● Extracted data entries
◆ ◆ ◆
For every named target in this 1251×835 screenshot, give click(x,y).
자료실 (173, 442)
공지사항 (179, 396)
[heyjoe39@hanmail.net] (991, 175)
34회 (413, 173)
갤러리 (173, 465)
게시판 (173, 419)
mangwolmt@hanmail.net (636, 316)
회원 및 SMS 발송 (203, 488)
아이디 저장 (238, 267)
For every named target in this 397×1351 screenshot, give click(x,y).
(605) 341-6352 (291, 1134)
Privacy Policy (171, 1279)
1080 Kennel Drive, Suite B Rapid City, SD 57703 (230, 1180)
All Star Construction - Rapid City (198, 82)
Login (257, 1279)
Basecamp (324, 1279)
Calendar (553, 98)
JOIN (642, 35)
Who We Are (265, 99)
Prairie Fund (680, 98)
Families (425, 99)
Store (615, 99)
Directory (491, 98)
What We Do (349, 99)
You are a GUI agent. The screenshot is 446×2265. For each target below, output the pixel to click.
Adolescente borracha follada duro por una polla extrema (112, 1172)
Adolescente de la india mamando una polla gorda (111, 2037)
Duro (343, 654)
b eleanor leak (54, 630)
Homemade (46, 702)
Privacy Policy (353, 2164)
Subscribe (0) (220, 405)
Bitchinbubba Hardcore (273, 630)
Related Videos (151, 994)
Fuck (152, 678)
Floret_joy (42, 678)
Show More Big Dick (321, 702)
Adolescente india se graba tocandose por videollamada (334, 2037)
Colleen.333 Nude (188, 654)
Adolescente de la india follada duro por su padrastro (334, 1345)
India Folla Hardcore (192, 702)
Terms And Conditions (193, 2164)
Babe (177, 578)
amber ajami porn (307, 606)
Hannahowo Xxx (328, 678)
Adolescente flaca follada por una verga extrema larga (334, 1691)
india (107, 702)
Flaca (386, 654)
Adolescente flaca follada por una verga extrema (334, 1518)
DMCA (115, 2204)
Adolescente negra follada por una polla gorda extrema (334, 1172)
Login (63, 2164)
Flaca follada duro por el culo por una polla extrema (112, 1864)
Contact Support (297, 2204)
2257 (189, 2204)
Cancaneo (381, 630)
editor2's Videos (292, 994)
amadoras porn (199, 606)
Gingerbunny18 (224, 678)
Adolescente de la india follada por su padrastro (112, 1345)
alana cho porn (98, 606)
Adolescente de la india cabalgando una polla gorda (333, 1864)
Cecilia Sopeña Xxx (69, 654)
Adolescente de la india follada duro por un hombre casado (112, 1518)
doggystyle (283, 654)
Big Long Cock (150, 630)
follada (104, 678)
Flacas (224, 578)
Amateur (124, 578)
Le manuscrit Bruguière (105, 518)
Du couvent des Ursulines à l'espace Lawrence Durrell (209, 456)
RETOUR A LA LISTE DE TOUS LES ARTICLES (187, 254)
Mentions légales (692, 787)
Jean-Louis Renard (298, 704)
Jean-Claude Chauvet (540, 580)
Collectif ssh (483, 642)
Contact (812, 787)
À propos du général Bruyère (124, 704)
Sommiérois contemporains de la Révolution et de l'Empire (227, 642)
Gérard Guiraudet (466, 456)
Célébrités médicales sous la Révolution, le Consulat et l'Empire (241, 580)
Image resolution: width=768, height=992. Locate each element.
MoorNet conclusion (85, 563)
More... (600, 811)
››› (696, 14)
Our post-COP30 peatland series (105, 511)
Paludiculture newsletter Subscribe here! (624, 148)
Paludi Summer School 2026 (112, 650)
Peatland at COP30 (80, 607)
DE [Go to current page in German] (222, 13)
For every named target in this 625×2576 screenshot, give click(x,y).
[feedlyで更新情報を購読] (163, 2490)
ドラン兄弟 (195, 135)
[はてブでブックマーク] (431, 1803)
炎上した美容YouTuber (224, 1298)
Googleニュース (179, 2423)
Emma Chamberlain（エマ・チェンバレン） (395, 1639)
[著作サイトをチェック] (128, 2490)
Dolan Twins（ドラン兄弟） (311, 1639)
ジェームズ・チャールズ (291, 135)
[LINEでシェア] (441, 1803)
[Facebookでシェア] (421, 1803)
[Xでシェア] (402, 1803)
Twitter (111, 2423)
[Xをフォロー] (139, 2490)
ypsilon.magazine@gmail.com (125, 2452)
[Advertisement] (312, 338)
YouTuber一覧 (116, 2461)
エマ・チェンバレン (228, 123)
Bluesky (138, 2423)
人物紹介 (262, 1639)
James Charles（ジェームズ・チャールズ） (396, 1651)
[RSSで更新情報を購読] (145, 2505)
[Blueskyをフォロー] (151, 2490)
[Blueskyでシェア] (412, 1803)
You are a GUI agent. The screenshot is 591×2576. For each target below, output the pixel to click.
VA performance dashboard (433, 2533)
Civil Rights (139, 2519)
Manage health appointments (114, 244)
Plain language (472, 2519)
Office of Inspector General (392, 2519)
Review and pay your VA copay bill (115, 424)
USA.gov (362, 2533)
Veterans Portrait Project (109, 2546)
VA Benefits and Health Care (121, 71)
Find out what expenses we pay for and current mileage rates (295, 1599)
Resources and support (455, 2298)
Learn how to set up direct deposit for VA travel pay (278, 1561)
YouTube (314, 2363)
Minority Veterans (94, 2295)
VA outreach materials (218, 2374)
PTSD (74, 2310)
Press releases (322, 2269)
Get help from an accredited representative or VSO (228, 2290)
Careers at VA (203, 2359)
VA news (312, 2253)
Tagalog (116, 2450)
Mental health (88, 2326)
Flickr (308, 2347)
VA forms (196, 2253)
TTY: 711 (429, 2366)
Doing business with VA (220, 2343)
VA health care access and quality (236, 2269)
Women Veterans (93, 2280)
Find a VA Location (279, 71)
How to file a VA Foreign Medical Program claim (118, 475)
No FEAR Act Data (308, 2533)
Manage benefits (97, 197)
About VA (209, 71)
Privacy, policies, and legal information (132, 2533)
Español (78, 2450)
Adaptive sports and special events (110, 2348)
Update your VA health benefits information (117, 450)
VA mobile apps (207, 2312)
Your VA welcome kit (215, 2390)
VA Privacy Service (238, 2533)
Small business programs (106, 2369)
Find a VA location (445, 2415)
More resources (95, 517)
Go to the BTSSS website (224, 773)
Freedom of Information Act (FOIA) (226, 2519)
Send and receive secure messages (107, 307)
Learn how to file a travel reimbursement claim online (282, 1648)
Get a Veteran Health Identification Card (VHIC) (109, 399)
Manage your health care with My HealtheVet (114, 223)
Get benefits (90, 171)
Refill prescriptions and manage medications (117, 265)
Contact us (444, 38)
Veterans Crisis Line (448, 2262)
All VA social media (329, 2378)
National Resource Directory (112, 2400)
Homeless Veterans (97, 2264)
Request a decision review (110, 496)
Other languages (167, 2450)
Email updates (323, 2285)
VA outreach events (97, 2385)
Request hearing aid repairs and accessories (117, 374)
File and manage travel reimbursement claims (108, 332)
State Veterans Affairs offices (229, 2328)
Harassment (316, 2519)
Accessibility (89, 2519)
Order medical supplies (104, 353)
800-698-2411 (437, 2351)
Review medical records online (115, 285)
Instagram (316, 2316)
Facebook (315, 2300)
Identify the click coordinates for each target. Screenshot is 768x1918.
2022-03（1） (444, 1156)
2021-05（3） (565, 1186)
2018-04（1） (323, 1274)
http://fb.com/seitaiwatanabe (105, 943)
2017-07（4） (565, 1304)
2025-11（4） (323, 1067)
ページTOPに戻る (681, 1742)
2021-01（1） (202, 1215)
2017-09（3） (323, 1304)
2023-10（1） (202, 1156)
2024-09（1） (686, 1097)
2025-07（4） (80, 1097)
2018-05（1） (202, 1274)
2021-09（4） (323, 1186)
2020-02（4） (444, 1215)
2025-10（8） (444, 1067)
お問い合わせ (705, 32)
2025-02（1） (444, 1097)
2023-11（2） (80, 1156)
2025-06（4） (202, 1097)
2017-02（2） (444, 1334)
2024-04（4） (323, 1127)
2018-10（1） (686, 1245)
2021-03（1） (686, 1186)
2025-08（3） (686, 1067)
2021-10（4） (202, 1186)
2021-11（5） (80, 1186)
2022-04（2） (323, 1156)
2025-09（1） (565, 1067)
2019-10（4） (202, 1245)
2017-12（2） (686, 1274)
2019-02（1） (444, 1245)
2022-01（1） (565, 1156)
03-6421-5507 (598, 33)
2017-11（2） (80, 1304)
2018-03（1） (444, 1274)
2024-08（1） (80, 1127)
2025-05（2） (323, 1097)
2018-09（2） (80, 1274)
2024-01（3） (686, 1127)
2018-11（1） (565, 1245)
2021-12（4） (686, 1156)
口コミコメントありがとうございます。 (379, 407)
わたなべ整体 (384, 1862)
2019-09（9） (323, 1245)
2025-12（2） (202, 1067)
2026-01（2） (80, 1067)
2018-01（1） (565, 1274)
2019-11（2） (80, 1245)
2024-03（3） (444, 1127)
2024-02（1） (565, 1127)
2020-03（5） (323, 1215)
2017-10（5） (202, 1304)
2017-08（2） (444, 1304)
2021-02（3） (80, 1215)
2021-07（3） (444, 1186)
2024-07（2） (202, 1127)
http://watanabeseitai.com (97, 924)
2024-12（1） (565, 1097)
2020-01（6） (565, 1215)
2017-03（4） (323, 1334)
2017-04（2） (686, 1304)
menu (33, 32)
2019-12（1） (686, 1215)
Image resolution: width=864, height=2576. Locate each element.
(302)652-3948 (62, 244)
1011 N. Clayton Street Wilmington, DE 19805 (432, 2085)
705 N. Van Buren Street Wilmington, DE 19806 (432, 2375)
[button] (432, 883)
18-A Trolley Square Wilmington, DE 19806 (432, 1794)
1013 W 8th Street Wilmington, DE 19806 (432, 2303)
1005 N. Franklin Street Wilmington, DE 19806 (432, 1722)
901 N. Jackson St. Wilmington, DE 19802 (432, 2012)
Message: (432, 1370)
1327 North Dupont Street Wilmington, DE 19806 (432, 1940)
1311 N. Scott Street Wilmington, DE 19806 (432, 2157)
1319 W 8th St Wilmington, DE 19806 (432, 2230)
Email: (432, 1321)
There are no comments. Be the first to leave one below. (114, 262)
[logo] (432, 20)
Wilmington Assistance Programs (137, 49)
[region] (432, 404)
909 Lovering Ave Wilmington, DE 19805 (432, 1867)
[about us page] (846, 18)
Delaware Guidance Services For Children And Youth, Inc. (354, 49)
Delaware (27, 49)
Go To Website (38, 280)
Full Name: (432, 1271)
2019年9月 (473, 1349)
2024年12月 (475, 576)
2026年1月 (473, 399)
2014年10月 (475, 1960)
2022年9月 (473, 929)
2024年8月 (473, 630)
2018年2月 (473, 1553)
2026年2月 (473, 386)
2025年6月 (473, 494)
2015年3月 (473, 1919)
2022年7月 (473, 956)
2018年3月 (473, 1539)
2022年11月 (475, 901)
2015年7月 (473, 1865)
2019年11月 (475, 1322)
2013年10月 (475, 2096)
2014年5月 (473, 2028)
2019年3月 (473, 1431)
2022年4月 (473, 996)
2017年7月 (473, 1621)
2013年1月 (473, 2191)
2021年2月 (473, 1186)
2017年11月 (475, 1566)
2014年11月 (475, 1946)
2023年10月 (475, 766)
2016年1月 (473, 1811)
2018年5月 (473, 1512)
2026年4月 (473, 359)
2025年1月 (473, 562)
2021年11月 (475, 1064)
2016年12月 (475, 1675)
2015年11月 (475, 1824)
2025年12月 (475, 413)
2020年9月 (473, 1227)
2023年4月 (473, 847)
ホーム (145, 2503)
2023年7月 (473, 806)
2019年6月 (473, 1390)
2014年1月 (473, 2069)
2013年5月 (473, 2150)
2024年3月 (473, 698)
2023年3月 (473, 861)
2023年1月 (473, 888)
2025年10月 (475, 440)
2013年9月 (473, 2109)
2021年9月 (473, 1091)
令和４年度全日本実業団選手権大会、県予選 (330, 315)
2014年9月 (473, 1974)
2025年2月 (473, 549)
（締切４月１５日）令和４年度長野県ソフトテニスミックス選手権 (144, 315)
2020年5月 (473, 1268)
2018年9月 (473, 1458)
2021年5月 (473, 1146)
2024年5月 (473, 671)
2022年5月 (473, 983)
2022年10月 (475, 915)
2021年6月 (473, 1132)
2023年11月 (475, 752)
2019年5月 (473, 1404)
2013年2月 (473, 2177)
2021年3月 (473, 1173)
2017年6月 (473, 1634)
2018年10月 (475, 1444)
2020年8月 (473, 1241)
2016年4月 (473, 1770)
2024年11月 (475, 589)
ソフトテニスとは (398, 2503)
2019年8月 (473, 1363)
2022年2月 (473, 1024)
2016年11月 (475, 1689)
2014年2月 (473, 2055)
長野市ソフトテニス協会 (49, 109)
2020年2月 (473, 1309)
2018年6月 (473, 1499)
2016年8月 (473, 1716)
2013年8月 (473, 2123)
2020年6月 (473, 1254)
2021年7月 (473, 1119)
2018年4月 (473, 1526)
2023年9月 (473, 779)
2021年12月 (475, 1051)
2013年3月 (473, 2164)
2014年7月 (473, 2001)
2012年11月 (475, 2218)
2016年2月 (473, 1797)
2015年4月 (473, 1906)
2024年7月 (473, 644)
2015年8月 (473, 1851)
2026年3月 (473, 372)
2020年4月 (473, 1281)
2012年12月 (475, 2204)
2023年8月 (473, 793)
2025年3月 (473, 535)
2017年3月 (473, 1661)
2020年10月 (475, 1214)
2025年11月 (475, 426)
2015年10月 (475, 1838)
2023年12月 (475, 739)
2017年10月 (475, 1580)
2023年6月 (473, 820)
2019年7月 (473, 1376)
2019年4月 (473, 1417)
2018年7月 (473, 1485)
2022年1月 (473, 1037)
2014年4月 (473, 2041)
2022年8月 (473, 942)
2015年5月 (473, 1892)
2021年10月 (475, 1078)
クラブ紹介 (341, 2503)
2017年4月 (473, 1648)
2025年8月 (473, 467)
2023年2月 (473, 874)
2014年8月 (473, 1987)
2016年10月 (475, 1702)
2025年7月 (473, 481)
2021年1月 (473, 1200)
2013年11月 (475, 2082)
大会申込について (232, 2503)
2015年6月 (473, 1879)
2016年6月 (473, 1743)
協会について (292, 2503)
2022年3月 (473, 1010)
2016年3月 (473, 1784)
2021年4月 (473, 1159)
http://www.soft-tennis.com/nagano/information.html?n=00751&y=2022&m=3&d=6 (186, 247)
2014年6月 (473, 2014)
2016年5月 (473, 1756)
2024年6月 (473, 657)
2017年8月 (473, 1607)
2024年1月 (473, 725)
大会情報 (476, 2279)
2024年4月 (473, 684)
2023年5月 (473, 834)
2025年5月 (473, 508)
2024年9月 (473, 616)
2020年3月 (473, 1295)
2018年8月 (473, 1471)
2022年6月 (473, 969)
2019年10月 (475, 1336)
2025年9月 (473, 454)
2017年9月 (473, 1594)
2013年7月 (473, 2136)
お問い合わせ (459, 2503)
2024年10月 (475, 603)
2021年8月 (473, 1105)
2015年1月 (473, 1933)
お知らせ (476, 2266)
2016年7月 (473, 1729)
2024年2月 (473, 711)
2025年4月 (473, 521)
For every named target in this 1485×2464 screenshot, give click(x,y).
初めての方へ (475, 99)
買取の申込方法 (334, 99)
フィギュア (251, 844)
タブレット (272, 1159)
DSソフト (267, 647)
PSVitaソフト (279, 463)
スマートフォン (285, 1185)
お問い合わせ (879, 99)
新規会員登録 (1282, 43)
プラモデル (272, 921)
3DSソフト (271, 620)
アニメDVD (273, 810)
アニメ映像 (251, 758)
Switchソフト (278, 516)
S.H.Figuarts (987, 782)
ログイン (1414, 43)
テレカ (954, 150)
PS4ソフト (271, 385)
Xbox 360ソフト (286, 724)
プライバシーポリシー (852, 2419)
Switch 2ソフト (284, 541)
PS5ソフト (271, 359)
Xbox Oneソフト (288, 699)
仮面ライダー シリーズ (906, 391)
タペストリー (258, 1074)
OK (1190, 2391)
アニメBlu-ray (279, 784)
◆ ◆ ◆
Copy out the data lines word for word, starting with the line containing "You are a GUI agent. The screenshot is 446×2265." and continuing through the line containing "Jean-Claude Chauvet (540, 580)", both included.

● Written response
You are a GUI agent. The screenshot is 446×2265. For each target below, output the pixel to click.
Adolescente borracha follada duro por una polla extrema (112, 1172)
Adolescente de la india mamando una polla gorda (111, 2037)
Duro (343, 654)
b eleanor leak (54, 630)
Homemade (46, 702)
Privacy Policy (353, 2164)
Subscribe (0) (220, 405)
Bitchinbubba Hardcore (273, 630)
Related Videos (151, 994)
Fuck (152, 678)
Floret_joy (42, 678)
Show More Big Dick (321, 702)
Adolescente india se graba tocandose por videollamada (334, 2037)
Colleen.333 Nude (188, 654)
Adolescente de la india follada duro por su padrastro (334, 1345)
India Folla Hardcore (192, 702)
Terms And Conditions (193, 2164)
Babe (177, 578)
amber ajami porn (307, 606)
Hannahowo Xxx (328, 678)
Adolescente flaca follada por una verga extrema larga (334, 1691)
india (107, 702)
Flaca (386, 654)
Adolescente flaca follada por una verga extrema (334, 1518)
DMCA (115, 2204)
Adolescente negra follada por una polla gorda extrema (334, 1172)
Login (63, 2164)
Flaca follada duro por el culo por una polla extrema (112, 1864)
Contact Support (297, 2204)
2257 (189, 2204)
Cancaneo (381, 630)
editor2's Videos (292, 994)
amadoras porn (199, 606)
Gingerbunny18 (224, 678)
Adolescente de la india follada por su padrastro (112, 1345)
alana cho porn (98, 606)
Adolescente de la india cabalgando una polla gorda (333, 1864)
Cecilia Sopeña Xxx (69, 654)
Adolescente de la india follada duro por un hombre casado (112, 1518)
doggystyle (283, 654)
Big Long Cock (150, 630)
follada (104, 678)
Flacas (224, 578)
Amateur (124, 578)
Le manuscrit Bruguière (105, 518)
Du couvent des Ursulines à l'espace Lawrence Durrell (209, 456)
RETOUR A LA LISTE DE TOUS LES ARTICLES (187, 254)
Mentions légales (692, 787)
Jean-Louis Renard (298, 704)
Jean-Claude Chauvet (540, 580)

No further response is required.